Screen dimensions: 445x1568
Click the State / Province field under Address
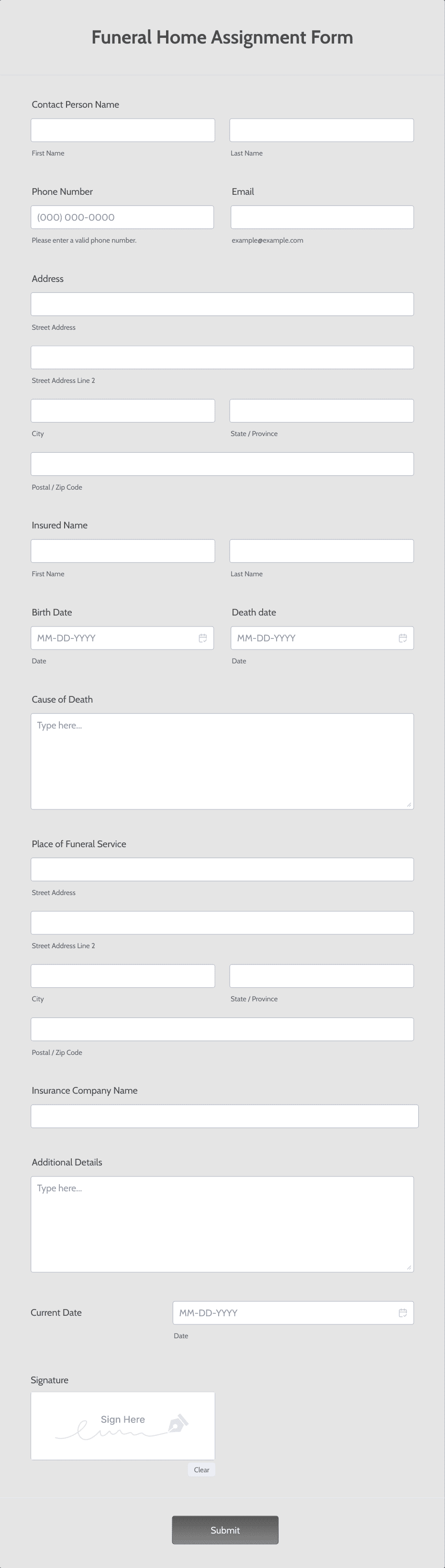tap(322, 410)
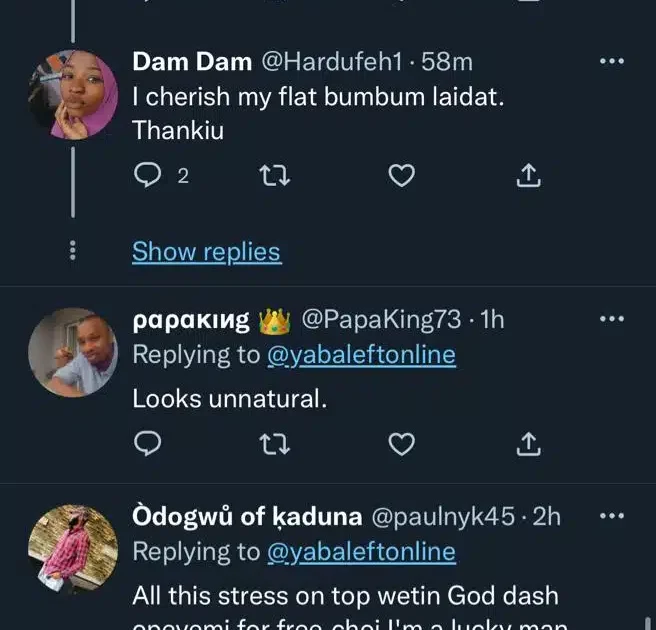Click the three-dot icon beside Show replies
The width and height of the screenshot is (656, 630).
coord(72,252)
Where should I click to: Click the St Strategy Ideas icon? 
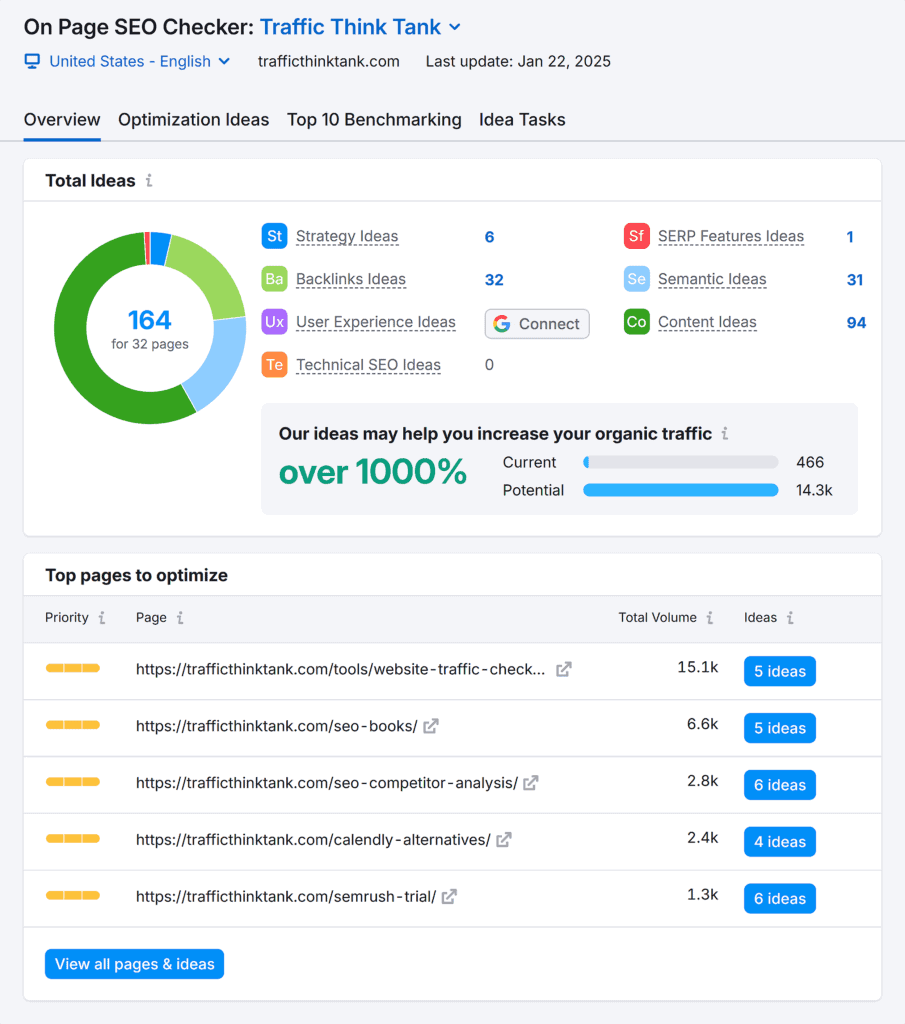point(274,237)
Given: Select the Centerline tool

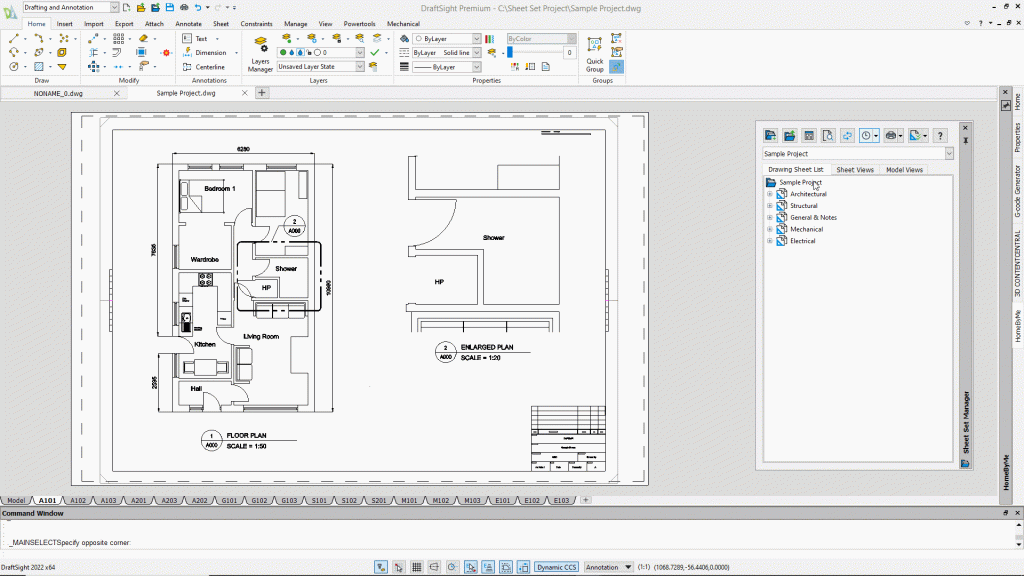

————————

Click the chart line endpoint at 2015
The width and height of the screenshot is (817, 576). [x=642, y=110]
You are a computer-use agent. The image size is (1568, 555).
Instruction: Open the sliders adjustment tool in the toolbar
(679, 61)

————————

● Activity: Copy out exactly the material that runs from the line with "Where should I" to the line with "Given: Select the Centerline tool", ends included, and leave the pictures behind.

● Exercise solution:
Where should I click to: Click the St Strategy Ideas icon? 
point(274,237)
Given: Select the Centerline tool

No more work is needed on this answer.